- What you need to do
Filter the records below for the word "computer". Copy each line that holds it.
##########
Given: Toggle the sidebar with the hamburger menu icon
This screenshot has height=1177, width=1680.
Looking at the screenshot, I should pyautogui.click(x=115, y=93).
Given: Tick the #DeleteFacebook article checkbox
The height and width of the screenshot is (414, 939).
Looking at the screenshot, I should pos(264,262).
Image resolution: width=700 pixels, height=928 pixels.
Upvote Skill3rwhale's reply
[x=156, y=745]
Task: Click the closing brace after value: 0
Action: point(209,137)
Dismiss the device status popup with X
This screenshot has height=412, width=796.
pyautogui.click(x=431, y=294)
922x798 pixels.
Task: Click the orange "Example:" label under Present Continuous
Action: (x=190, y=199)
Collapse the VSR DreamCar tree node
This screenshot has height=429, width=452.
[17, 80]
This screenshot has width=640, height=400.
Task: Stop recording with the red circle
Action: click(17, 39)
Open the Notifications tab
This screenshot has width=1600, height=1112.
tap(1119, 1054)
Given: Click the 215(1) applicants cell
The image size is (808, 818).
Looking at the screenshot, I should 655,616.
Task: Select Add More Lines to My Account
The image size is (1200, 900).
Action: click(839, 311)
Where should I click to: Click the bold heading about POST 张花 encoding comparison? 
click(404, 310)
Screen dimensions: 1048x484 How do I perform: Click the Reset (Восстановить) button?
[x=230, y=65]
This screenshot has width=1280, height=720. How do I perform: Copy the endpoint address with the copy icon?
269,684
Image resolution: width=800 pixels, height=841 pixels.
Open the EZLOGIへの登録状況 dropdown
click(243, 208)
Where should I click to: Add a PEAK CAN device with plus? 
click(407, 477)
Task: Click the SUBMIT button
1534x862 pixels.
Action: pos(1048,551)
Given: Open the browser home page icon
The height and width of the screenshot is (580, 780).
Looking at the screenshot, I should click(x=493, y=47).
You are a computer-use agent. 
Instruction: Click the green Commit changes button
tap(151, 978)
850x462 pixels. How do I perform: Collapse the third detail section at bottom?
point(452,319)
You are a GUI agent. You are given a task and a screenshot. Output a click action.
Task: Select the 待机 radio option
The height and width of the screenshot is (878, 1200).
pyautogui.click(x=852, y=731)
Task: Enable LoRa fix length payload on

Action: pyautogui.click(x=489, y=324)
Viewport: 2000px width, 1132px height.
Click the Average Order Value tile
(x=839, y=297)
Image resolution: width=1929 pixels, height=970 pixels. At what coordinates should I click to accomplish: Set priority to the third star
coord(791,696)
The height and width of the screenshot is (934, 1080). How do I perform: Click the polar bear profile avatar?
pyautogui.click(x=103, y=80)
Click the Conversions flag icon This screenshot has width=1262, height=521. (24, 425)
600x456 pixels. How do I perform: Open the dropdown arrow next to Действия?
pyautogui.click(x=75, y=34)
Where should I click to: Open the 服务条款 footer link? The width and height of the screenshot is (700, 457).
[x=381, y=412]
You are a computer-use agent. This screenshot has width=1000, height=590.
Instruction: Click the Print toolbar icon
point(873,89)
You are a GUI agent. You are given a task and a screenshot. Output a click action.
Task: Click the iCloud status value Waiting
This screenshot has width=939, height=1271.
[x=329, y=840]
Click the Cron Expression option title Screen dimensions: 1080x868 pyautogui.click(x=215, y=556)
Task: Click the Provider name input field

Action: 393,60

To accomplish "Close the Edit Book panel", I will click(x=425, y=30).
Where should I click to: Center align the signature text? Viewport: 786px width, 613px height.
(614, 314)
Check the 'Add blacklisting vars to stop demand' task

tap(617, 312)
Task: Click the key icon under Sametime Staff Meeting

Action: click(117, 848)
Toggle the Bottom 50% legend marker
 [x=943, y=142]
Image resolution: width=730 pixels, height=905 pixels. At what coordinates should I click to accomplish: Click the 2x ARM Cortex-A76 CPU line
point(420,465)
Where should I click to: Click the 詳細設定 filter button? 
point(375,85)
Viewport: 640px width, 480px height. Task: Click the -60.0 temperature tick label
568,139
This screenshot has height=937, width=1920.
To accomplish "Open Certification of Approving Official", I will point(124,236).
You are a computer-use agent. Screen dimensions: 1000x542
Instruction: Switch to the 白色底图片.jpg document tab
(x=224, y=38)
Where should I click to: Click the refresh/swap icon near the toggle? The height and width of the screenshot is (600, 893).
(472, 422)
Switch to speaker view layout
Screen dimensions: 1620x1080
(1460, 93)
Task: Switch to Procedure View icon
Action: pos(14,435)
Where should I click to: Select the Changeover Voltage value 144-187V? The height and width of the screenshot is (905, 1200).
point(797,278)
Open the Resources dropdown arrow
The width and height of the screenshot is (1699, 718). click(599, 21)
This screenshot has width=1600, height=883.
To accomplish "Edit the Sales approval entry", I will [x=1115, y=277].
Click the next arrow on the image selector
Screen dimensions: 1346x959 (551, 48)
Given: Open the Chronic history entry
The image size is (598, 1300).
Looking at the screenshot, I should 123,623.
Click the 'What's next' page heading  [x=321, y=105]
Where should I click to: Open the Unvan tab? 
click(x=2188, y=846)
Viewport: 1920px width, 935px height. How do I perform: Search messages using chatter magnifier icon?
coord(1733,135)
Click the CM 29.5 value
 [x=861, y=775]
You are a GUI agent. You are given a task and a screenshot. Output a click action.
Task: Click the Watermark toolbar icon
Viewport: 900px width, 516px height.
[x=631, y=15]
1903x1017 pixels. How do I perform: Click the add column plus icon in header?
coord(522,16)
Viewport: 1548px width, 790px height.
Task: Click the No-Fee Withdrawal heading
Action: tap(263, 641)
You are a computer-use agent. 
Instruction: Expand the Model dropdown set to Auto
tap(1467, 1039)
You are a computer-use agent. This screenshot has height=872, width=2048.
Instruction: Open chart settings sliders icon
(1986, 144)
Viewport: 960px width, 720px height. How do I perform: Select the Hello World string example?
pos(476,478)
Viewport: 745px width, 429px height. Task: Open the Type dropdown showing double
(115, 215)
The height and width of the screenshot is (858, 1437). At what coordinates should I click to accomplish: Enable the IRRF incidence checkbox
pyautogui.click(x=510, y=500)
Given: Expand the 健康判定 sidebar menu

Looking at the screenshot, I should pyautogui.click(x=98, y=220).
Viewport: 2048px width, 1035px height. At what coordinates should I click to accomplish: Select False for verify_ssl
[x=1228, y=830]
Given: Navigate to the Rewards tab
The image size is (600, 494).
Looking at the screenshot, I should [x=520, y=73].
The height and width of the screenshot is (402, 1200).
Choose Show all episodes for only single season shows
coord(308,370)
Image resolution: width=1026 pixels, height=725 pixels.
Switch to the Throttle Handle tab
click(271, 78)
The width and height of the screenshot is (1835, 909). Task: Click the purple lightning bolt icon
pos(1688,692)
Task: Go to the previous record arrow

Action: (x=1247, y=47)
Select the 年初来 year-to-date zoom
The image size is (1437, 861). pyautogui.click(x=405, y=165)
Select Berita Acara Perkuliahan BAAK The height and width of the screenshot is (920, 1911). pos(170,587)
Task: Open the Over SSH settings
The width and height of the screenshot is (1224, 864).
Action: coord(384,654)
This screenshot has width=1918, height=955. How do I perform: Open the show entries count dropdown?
##########
- Worked solution
You are a computer-use agent. 
You are a computer-use agent. This screenshot has width=1000, height=590.
You are a computer-use agent. Screen dimensions: 1000x542
You are a computer-use agent. 
You are a computer-use agent. This screenshot has height=872, width=2048.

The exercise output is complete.